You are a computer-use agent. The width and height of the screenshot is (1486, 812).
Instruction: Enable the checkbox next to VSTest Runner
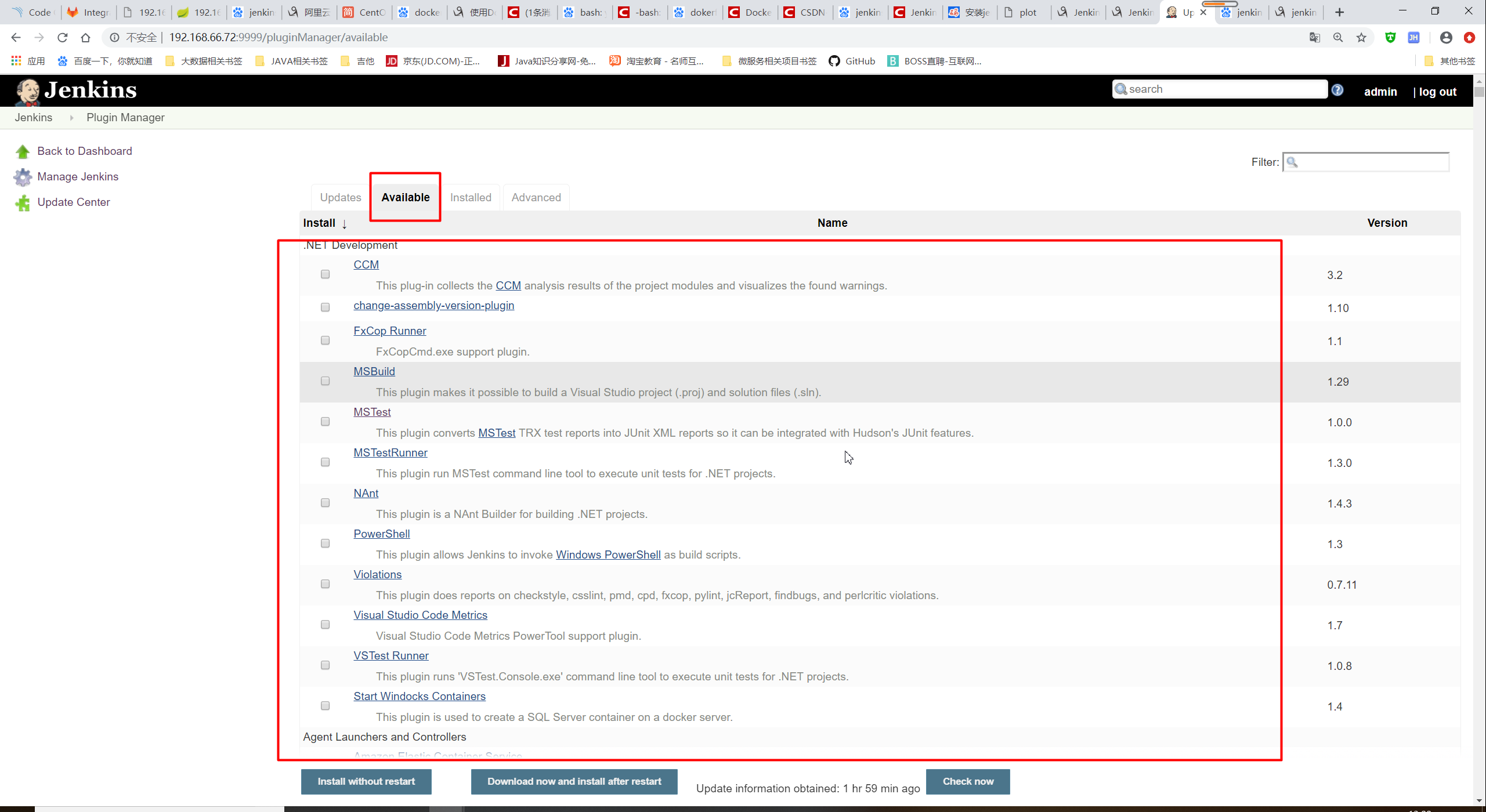[325, 665]
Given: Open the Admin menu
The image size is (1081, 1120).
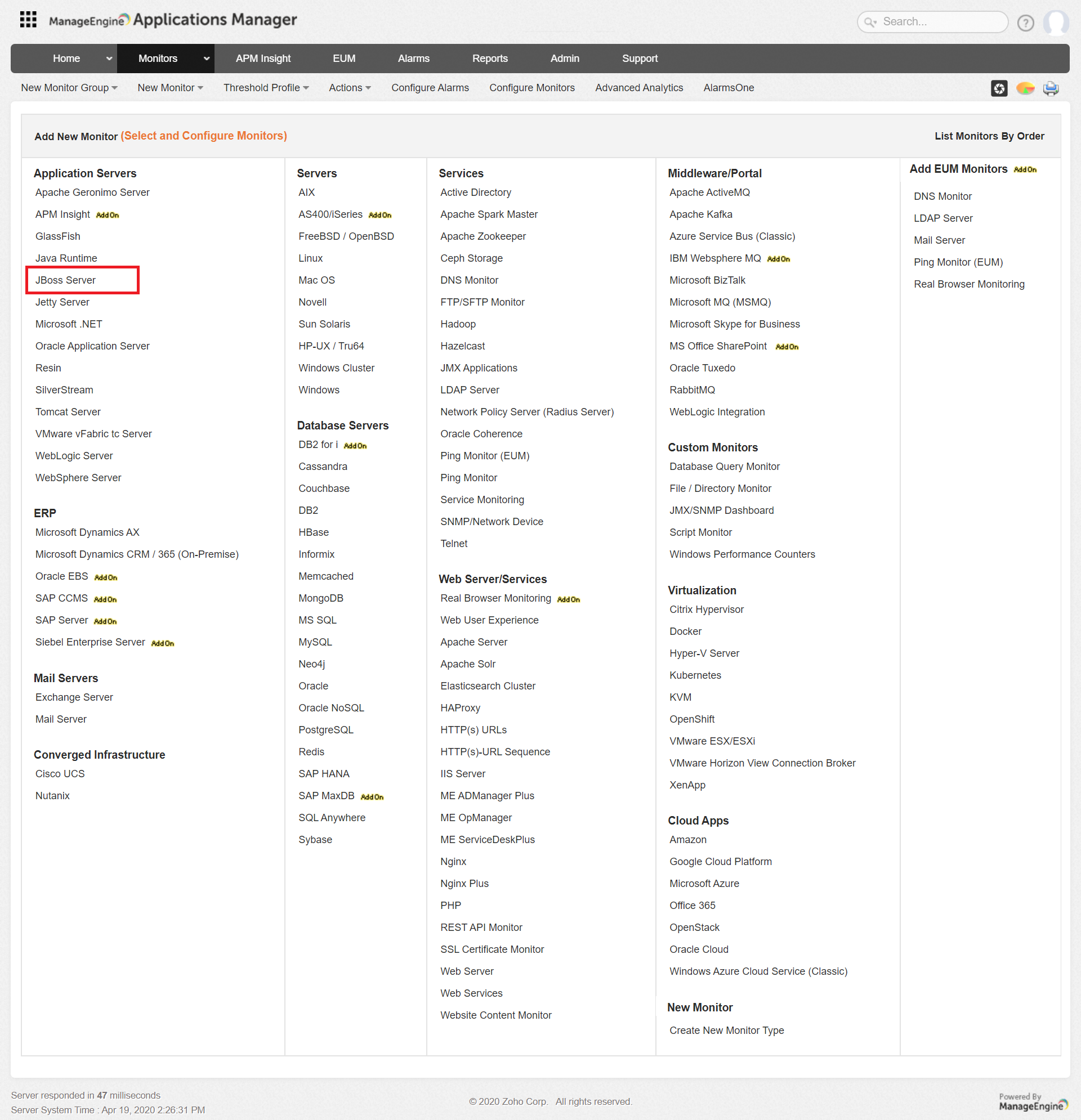Looking at the screenshot, I should (565, 59).
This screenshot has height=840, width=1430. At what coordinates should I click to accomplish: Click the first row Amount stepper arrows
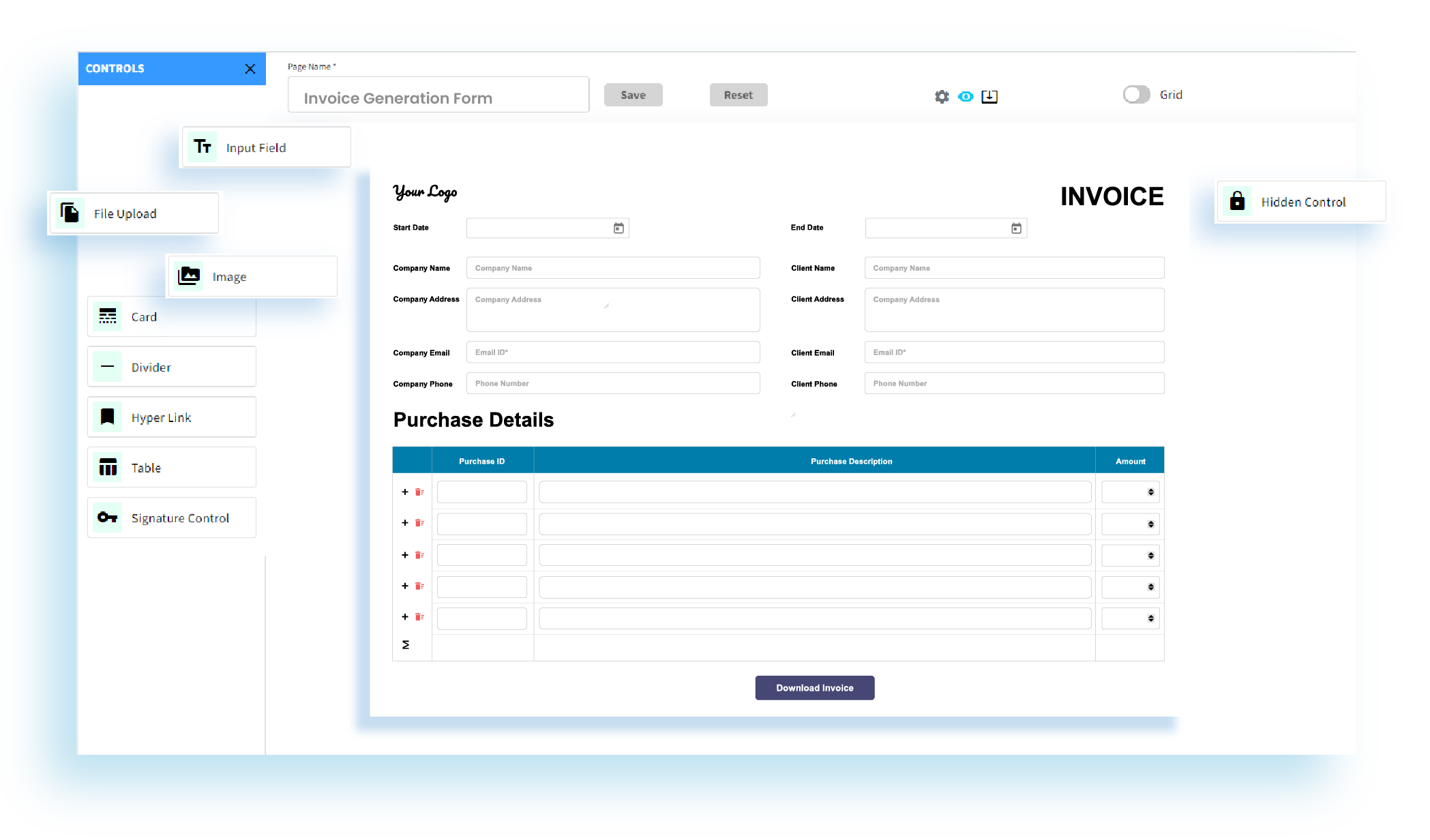click(x=1150, y=492)
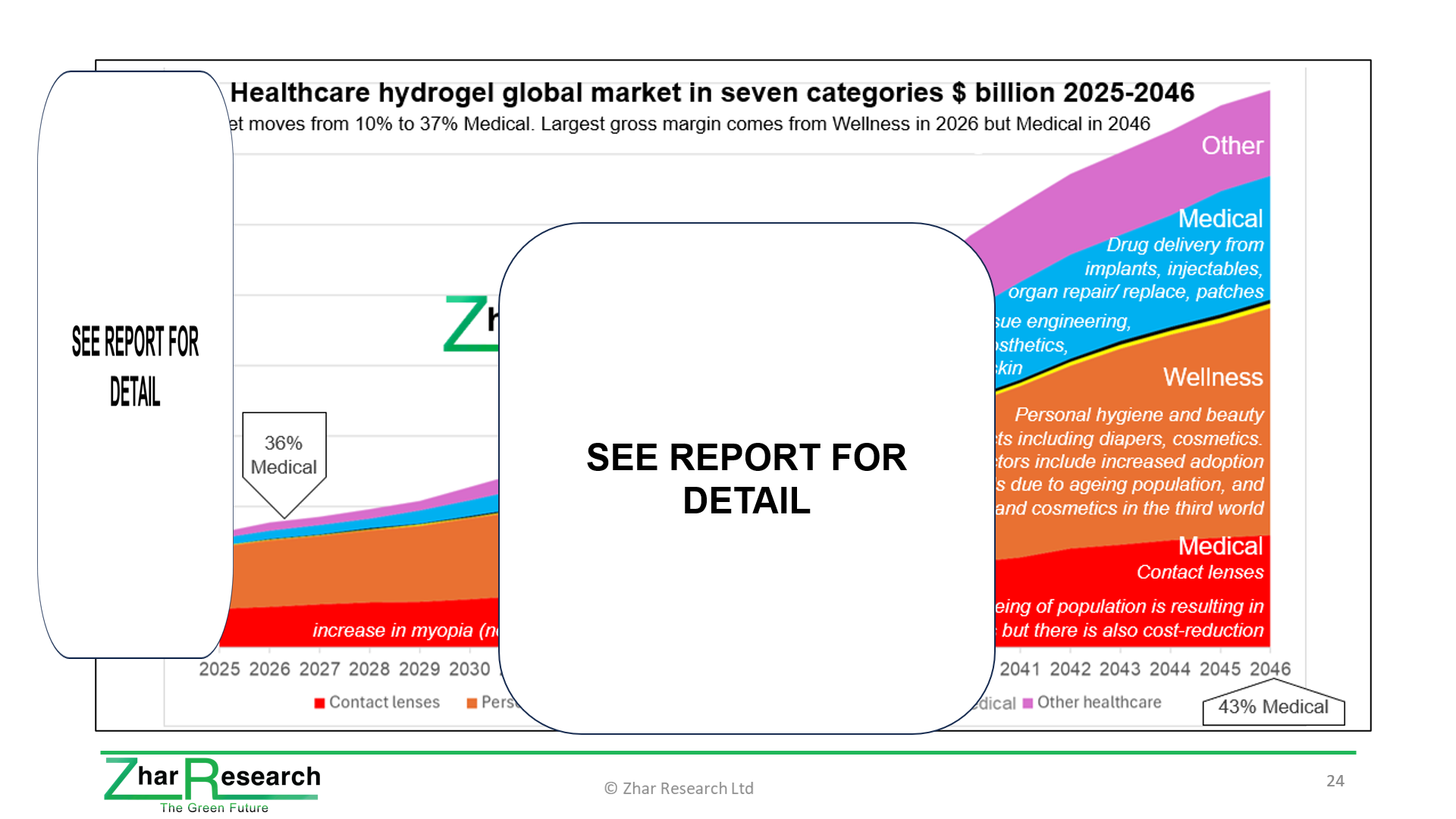Click the slide page number 24
Viewport: 1456px width, 819px height.
point(1335,780)

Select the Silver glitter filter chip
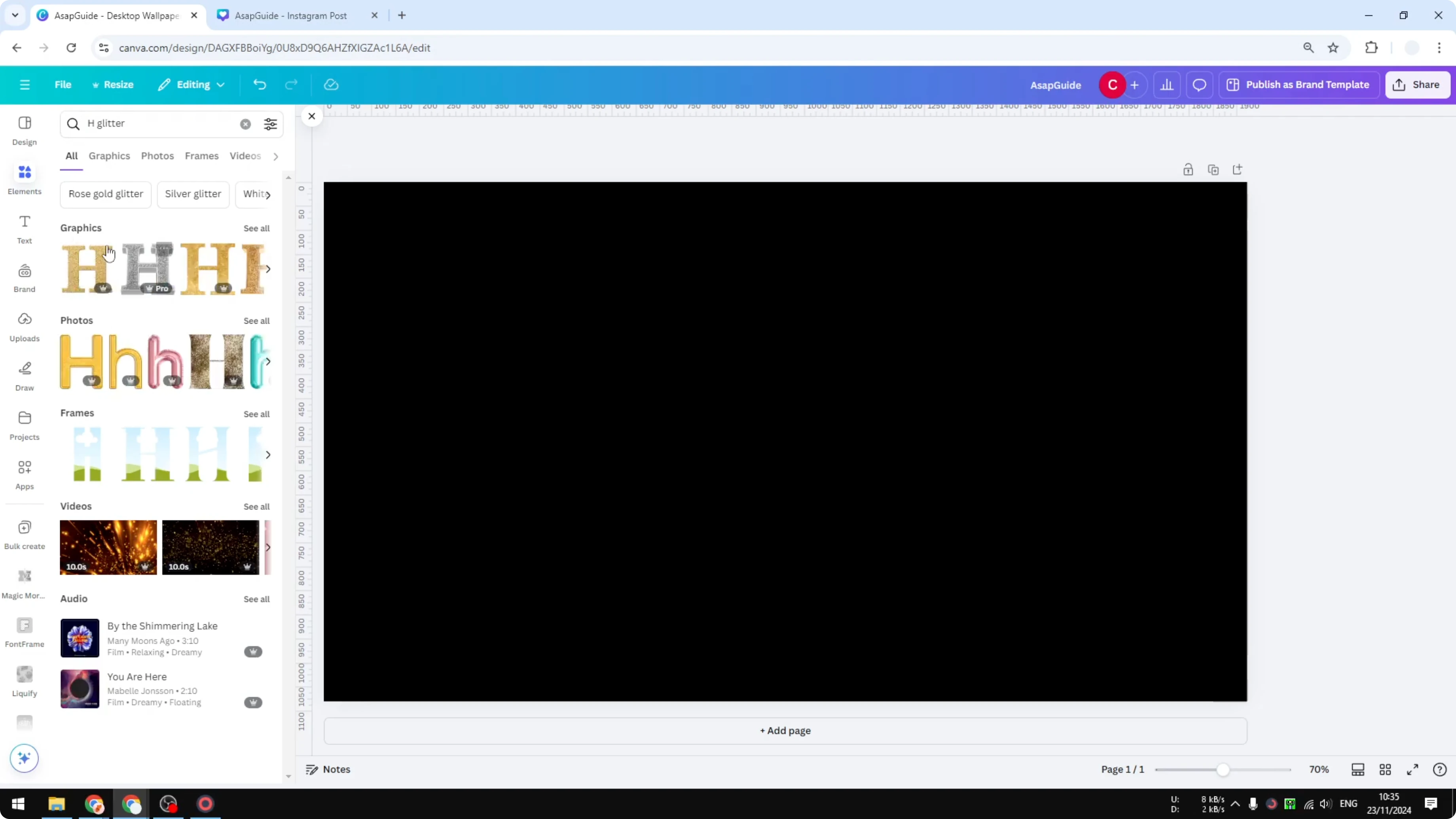coord(193,194)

To do: Reproduce exactly, and only, the lines that begin at the one containing "This screenshot has" and end with the final line of the data, both included, while omitting every picture.

Solution for this exercise:
This screenshot has height=840, width=1430. At what coordinates should I click to accomplish: Click the first row Amount stepper arrows
click(x=1150, y=492)
Click the slide page number 24
Viewport: 1456px width, 819px height.
point(1335,780)

Select the Silver glitter filter chip
coord(193,194)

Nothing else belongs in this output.